Formulae are similar to the formulae you might use in Excel (and in some cases share the same name). When a data adapter is adapting one table (the source table) into the table required by a component (the destination table), rather than directly copying a column’s value across you can instead calculate the destination column using a formula. Formulae allow you to perform mathematical and string operations. Examples of these might be:

  • The source table has two numeric columns called Sales1 and Sales2. In the adapted table you define a TotalSales column and set its value to the formula Sales1 + Sales2.
  • The source table contains a string field name and you want to convert its value to upper case so you use the formula upper(name).
  • Extract a postcode from a UK address - e.g. extract RM9 6ED from 27 Urswick Road, Goresbrook, London, RM9 6ED.

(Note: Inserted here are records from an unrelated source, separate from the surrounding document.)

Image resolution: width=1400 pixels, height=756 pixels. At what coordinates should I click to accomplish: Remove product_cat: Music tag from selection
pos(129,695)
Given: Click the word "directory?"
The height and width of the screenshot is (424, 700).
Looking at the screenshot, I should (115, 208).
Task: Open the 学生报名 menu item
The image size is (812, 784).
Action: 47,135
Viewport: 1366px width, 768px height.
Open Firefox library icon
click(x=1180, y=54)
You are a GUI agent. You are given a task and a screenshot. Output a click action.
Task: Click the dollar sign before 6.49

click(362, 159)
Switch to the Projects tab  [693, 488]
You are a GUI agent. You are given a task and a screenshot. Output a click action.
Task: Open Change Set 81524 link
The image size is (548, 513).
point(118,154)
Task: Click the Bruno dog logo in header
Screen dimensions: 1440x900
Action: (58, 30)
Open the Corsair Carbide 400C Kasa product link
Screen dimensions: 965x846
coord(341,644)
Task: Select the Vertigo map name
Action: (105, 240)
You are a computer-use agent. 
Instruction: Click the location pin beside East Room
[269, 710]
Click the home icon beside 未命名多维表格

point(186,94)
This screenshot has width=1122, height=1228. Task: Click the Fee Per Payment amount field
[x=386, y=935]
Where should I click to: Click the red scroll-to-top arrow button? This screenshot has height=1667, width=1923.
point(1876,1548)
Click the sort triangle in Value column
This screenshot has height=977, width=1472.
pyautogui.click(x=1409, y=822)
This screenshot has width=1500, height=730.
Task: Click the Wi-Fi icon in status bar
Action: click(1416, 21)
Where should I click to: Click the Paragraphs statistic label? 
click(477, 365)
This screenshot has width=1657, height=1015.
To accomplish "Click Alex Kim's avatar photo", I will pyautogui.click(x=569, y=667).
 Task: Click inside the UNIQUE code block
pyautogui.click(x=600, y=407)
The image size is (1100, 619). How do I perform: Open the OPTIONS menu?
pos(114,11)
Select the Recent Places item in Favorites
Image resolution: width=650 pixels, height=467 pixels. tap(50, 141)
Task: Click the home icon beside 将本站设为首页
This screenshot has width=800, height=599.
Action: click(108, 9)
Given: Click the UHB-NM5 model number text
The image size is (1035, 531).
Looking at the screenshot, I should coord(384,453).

Formulae can operate on many different types of values including floating-point numbers, integer numbers, strings and even geometry, colours and images. A list of all formula supported in ODL Studio is available within the application, under the Help menu.

ODL scripts

Once you have created an adapter to connect your spreadsheet data to the component, and configured the component itself, you can save this adapter and configuration in a script. A script is a small XML file which sits in a directory on your computer. Whenever you need to re-run the component, you just need to play the saved script again. Even if the data in your spreadsheet changes, or you create a new spreadsheet, but the sheet and column names stay the same, you can re-run components by simply replaying the scripts.

Tip – scripts let you do the complicated configuration once and once only.